Extract to read:
** Start **
Administrator Guide
4 RAPIDS Scaling on Dell EMC PowerEdge Servers
Executive Summary
Traditional Machine learning workflows often involve iterative and lengthy steps in data preparation,
model training, validating results and tuning models before the final solution can be deployed for
production. This cycle can consume a lot of resources, negatively impacting the productivity of the
developer’s team toward business transformation. In order to accelerate this, NVIDIA released the
Accelerated Data Science pipeline with RAPIDS. It’s a complete ecosystem that integrates multiple
Python libraries with CUDA at the core level and built on CUDA-X AI libraries and other key open-source
projects including Apache Arrow. This ecosystem provides GPU-accelerated software for data science
workflows that maximizes productivity, performance and ROI, at the lowest infrastructure total cost of
ownership (TCO).
** End **
Instructions:
1. Answer these questions from the RAPIDS executive summary.
(a) What steps do traditional machine learning workflows involve before the final solution can be deployed?
(b) Which company released the Accelerated Data Science pipeline with RAPIDS?
(c) Which open-source project is named as one that the RAPIDS ecosystem is built on?
2. Carry on the RAPIDS executive summary, starting after its final sentence.
The records that follow this summary are unrelated to it.

Data supplied:
** Start **
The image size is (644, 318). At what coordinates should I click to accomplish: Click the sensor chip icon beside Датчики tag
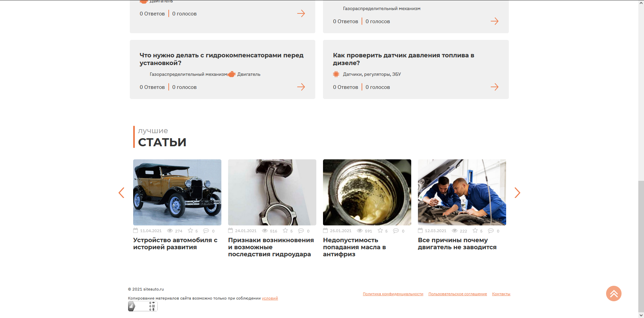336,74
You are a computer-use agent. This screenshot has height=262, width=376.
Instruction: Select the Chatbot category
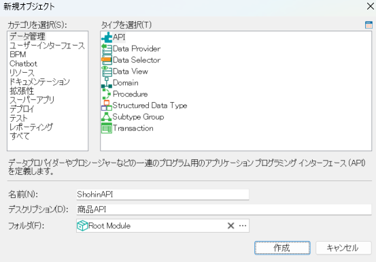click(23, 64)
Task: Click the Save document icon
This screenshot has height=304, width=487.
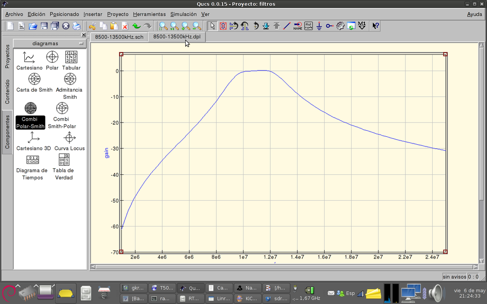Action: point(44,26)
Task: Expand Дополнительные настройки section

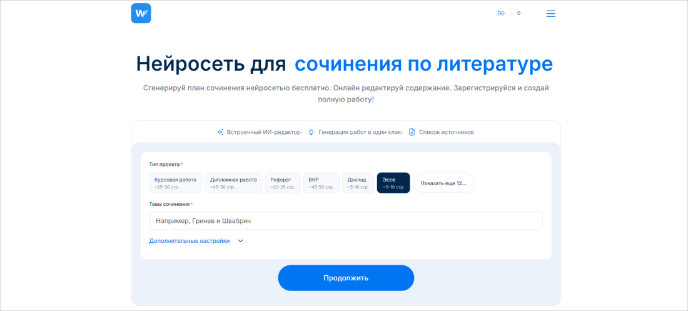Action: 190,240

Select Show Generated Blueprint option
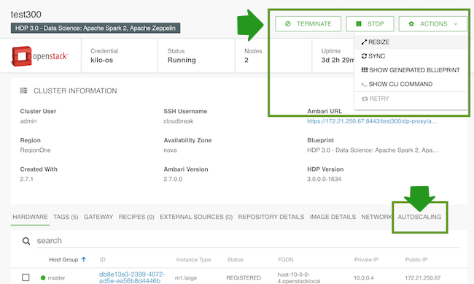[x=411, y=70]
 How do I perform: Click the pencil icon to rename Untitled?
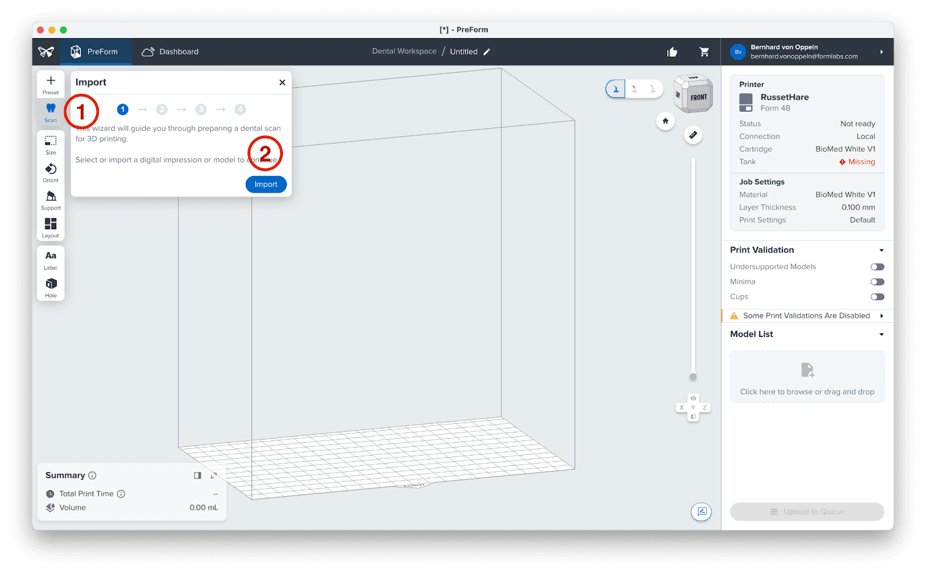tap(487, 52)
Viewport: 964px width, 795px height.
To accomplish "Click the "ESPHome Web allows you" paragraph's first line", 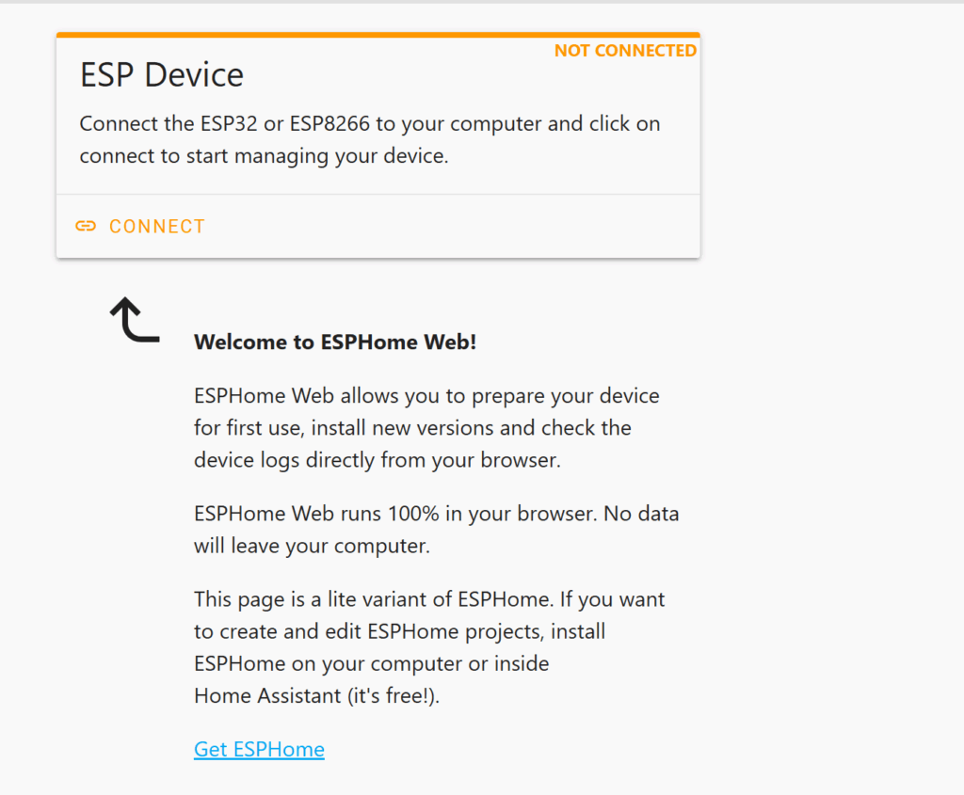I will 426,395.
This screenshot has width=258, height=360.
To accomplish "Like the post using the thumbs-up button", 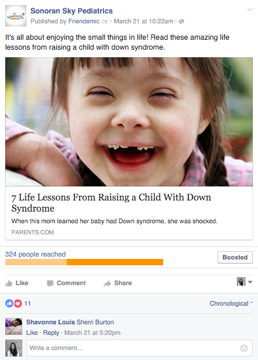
** End **
Responses:
1.
(a) Data preparation, model training, validating results and tuning models.
(b) NVIDIA.
(c) Apache Arrow.

2.
In this paper we tested the NYC-Taxi sample notebook (included in the NGC RAPIDS container) and the
NYC Taxi dataset [1] (available from a public Google Cloud Storage bucket) on Dell EMC PowerEdge
servers C4140-M and R940xa with NVIDIA GPUs. We ran multiple tests to cover several configurations
such as single node and multi node as well as storing data on local disk vs using NFS (network file
system). We also investigated how NVIDIA’s implementation of RAPIDS memory manager helps in the
overall speedup. [2].
The main objective is to demonstrate how to speed up machine learning workflows with the RAPIDS
accelerated software stack, increasing performance in terms of productivity and accuracy at a lower
infrastructure cost.